## Texto da página
================

Sistemas agroflorestais (SAFs) podem reduzir em até 10ºC a temperatura sobre os cultivos. A técnica, que remonta a policultivos indígenas, é alternativa para amenizar impacto de estiagens recorrentes e cenários de escalada do calor

Quatro safras consecutivas da erva-mate no Rio Grande do Sul foram prejudicadas por períodos de estiagens que atingiram o estado. Embora a expectativa para este ano seja de supersafra, com previsão de 320 mil toneladas de folha verde colhidas, a emergência climática deve impor desafios aos produtores nas próximas décadas, segundo uma pesquisa que analisou previsões de alterações de chuvas e temperaturas na América Latina até 2100.

O estudo, assinado por seis pesquisadores da Universidade Estadual Paulista e dos Institutos Federais do Mato Grosso do Sul e do Sul de Minas, se baseia em cenários do modelo CMIP6, utilizado pelo Painel Intergovernamental sobre Mudanças Climáticas (IPCC), para estimar quatro cenários globais que variam entre otimista, intermediários e pessimista em períodos de 20 anos. A pesquisa foi publicada no International Journal of Biometeorology.

“As mudanças climáticas vão interferir no setor da erva-mate. Se o cenário mais catastrófico acontecer, as áreas aptas ao plantio no Brasil devem cair muito em relação ao clima atual”, afirma Lucas Eduardo de Oliveira Aparecido, doutor em agrometeorologia e um dos autores do artigo.

Os dados foram cruzados com temperaturas médias anuais entre 15ºC e 22ºC e precipitação média superior a 1.200 mm por ano, fatores considerados pelo estudo como os mais propícios para a produção da erva-mate. Com base nesse zoneamento climático, um tipo de análise que contribui para identificar regiões e períodos favoráveis a diferentes cultivos e minimizar perdas de produção, a pesquisa indicou um cenário atual de 12,2% da área total de Brasil, Argentina, Uruguai e Paraguai com chuvas e temperaturas propícias à produção de erva-mate. No pior cenário analisado para o final do século, essa área seria reduzida para 2,2% – uma perda de 82%. Só na região Sul, que concentra os três estados que mais produzem erva-mate no país, a redução seria de 85%. Os dados não levam em consideração as características de solo dos países.

================

## Extrato de dados

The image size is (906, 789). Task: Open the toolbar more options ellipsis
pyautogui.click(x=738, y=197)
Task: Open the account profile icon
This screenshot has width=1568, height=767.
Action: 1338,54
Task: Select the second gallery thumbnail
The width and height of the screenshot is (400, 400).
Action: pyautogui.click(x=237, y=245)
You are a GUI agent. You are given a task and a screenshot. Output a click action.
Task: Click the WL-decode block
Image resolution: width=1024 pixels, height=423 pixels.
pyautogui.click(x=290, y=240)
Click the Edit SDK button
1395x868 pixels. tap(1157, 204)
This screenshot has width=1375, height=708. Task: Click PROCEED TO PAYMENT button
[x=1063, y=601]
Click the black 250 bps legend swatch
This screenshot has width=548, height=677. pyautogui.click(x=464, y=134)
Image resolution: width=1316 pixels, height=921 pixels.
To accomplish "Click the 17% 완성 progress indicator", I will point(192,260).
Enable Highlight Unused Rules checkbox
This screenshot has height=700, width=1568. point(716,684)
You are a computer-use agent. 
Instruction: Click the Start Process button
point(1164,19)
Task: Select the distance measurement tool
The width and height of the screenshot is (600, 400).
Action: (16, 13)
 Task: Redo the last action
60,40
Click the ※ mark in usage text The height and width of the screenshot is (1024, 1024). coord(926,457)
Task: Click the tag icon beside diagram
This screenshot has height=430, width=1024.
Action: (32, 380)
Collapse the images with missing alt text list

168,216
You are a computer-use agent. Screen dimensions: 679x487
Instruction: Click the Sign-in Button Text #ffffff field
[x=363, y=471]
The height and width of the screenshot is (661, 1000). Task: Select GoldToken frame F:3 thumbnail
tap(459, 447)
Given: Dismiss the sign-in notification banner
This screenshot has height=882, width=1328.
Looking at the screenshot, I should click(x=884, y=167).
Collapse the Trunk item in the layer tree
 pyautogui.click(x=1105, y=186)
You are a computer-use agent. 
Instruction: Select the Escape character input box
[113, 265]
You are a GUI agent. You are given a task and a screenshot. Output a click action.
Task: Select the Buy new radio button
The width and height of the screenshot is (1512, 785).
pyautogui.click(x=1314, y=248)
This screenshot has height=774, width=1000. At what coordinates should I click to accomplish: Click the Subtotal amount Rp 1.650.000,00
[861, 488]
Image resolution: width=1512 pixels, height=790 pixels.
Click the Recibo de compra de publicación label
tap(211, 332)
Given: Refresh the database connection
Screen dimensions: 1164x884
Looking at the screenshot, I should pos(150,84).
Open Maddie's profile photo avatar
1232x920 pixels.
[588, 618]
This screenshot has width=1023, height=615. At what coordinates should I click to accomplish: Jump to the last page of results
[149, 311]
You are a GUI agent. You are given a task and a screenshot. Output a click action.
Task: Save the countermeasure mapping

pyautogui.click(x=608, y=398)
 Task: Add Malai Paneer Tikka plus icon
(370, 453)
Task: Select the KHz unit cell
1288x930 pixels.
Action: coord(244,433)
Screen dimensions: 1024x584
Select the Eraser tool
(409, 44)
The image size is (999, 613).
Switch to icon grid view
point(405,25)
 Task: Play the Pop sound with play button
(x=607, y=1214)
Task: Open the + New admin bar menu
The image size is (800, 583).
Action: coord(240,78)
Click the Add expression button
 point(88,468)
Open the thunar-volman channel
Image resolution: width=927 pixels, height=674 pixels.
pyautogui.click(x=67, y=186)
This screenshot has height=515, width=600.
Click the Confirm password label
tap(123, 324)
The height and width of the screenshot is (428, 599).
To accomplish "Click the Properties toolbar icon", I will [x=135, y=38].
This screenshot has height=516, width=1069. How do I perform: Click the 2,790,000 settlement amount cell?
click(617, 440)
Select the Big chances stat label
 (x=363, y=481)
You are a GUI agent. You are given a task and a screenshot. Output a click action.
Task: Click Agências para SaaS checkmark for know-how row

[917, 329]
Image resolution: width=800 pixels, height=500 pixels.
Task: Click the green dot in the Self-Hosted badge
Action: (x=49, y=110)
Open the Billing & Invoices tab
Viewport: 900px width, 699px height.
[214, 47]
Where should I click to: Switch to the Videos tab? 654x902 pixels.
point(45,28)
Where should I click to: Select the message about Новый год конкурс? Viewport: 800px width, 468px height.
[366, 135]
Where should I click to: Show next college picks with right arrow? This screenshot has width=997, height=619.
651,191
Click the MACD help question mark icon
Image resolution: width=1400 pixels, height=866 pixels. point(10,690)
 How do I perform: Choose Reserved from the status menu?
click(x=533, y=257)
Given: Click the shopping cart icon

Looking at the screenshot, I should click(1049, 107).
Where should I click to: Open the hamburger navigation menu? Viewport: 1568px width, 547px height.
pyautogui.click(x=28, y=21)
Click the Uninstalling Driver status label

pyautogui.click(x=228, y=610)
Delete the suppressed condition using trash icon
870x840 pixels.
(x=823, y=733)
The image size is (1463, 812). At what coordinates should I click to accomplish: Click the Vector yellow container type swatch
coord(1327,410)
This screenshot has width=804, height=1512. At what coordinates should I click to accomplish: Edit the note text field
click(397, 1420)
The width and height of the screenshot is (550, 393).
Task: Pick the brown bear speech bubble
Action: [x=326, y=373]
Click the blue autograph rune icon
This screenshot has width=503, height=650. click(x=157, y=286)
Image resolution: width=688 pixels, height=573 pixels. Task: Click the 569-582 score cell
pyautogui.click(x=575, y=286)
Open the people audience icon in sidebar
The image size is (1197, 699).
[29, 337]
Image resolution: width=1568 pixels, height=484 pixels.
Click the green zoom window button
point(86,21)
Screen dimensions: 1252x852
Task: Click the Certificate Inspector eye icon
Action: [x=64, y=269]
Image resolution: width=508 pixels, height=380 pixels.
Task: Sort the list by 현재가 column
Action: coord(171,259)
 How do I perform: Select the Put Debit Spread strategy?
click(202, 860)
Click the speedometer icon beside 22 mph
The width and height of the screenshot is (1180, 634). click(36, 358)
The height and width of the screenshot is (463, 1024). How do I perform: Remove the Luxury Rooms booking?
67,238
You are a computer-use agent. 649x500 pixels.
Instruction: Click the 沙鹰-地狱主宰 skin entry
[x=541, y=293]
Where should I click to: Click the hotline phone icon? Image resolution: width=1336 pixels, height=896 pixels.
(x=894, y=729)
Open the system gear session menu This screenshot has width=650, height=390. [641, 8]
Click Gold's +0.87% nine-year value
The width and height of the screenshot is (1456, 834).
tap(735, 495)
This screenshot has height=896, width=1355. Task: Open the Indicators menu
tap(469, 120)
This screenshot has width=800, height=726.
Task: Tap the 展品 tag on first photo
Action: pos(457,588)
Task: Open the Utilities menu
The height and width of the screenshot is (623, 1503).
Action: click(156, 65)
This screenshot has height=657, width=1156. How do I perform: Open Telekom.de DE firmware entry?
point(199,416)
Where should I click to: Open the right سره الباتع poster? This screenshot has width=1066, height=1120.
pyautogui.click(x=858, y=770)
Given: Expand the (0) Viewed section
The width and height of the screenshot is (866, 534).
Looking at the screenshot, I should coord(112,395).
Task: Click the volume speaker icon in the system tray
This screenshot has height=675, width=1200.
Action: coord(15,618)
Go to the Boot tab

================

## Tarefa 1
Atualize o trecho do texto sobre a erva-mate começando em "Quatro safras consecutivas" e indo até "Latina até 2100.", trocando "estiagens" por "secas".
## Tarefa 2
Como fica em inglês a frase "Os dados não levam em consideração as características de solo dos países.", do texto sobre a erva-mate?
Os registros não têm nenhum papel aqui.

## Resposta 1
Quatro safras consecutivas da erva-mate no Rio Grande do Sul foram prejudicadas por períodos de secas que atingiram o estado. Embora a expectativa para este ano seja de supersafra, com previsão de 320 mil toneladas de folha verde colhidas, a emergência climática deve impor desafios aos produtores nas próximas décadas, segundo uma pesquisa que analisou previsões de alterações de chuvas e temperaturas na América Latina até 2100.

## Resposta 2
The data do not take into account the countries' soil characteristics.